*読解文*:
今回は、クラウドファンディングで注目を集めた仙台にある会社JDSoundの代表である宮崎晃一郎さんに、これまでの製品と一線を画すポータブルスピーカー「OVO」についてお話しを伺いました。そこには、企画から生産まですべてメイド・イン・ジャパンで作る「日本のものづくり」の精神とこだわりがありました。
クラウドファンディングで話題に
――宮崎さんの会社についてお聞かせください。
私たち(JDsound)は、元々GODJという世界最小のポータブルDJ機器を手掛けてきました。GODJは2012年末に販売開始したものです。その後、後継機としてGODJ Plusを販売しました。GODJにスピーカーを足した製品です。その時に初めてクラウドファンディングに挑戦して、当時の日本の最高金額の5,300万円を達成しました。私たちが一番認知されたきっかけは「クラウドファンディング」になると思います。
メイド・イン・ジャパン
――「ものづくり」のこだわりは何ですか?
私たちのものづくりは、企画だけでなく、プログラムから製品として組み立て出荷するところまで、すべての作業を行います。部材によっては、(日本では生産していないため)海外製品も一部存在しますが、可能な限り国内製品を使い、「メイド・イン・ジャパン」で作るというのがポリシーです。
宮城県には、みやぎ工業会というものがあります。そこでは、宮城県内の様々な技術・知識を持った会社を紹介してくれます。そういった伝手を使い、数多くのご協力を頂きました。そういった意味でも「メイド・イン・ジャパン」であり、私たちは「メイド・イン・被災地」とも呼んでいます。
実際に石巻で津波の被害にあった工場を再稼働させる形で今回お持ちしたOVOは作られています。これもクラウドファンディングで資金調達し、すでに日本国内におよそ1万台出荷しています。今後はこれを海外にも展開していき、6月から台湾、7月はアメリカのクラウドファンディングをスタートする予定です。
ポータブルスピーカー「OVO」
――今回お持ちいただいた製品「OVO」について聞かせてください。
OVOが生まれた経緯は、前述のGODJを販売したところから始まります。GODJはスピーカーがなく、販売デモをする時に別途スピーカーを用意しなければならず、非常に手間でした。デモする時に良いスピーカーを使うとGODJよりもスピーカーに注目がいくこともあり、そういったデモやDJの人が簡単に練習出来るようにとGODJにスピーカーを内蔵するGODJ Plusの開発を始めました。最初は、スピーカー部分はある程度の音質で良いと考えて、ありものを付けたのですが、音が非常に悪く、製品としてバランスが良くありませんでした。そこで、納得のいくスピーカーを作ることにしました。

*データ部分*:
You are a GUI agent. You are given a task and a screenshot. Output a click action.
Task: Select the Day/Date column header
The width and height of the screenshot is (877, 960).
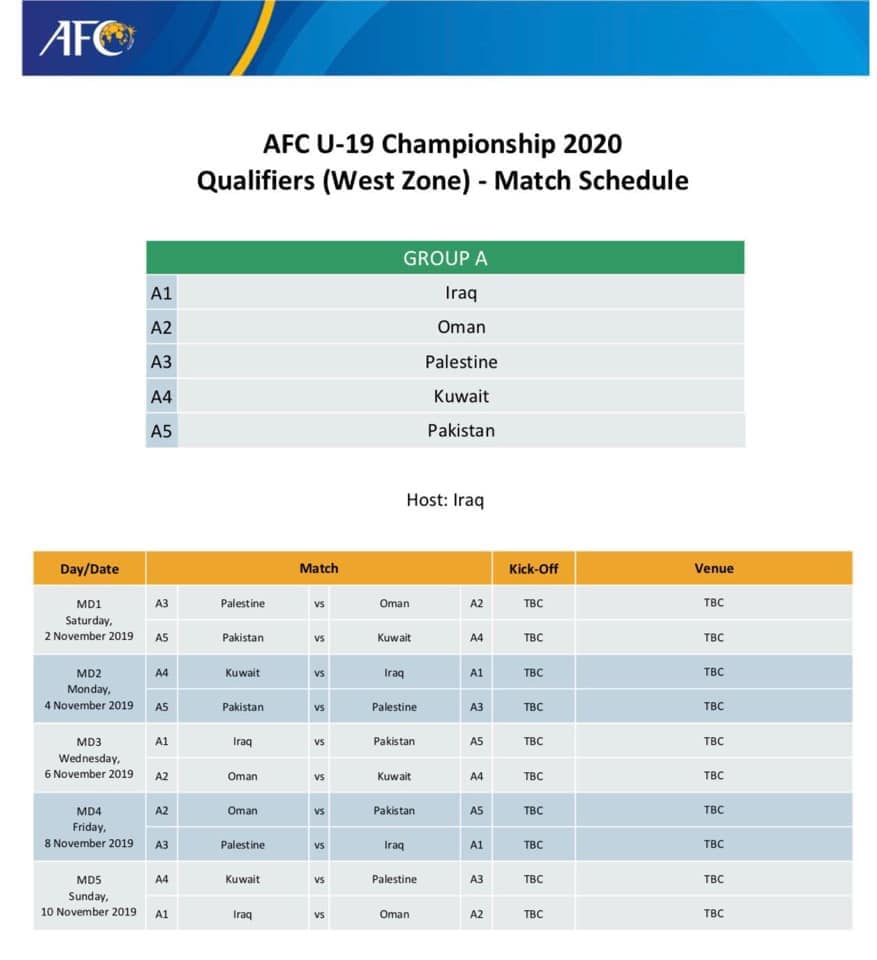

*記述課題*:
• 1. 読解文に出てくるJDSoundの製品名をすべて挙げてください。
• 2. 読解文の「クラウドファンディングで話題に」から「ディング」になると思います。」までの部分を、「後継機」を「次のモデル」に変えて書き直してください。
ここではデータは使いません。

*演習結果*:
• 1. GODJ、GODJ Plus、OVO

• 2.
クラウドファンディングで話題に
――宮崎さんの会社についてお聞かせください。
私たち(JDsound)は、元々GODJという世界最小のポータブルDJ機器を手掛けてきました。GODJは2012年末に販売開始したものです。その後、次のモデルとしてGODJ Plusを販売しました。GODJにスピーカーを足した製品です。その時に初めてクラウドファンディングに挑戦して、当時の日本の最高金額の5,300万円を達成しました。私たちが一番認知されたきっかけは「クラウドファンディング」になると思います。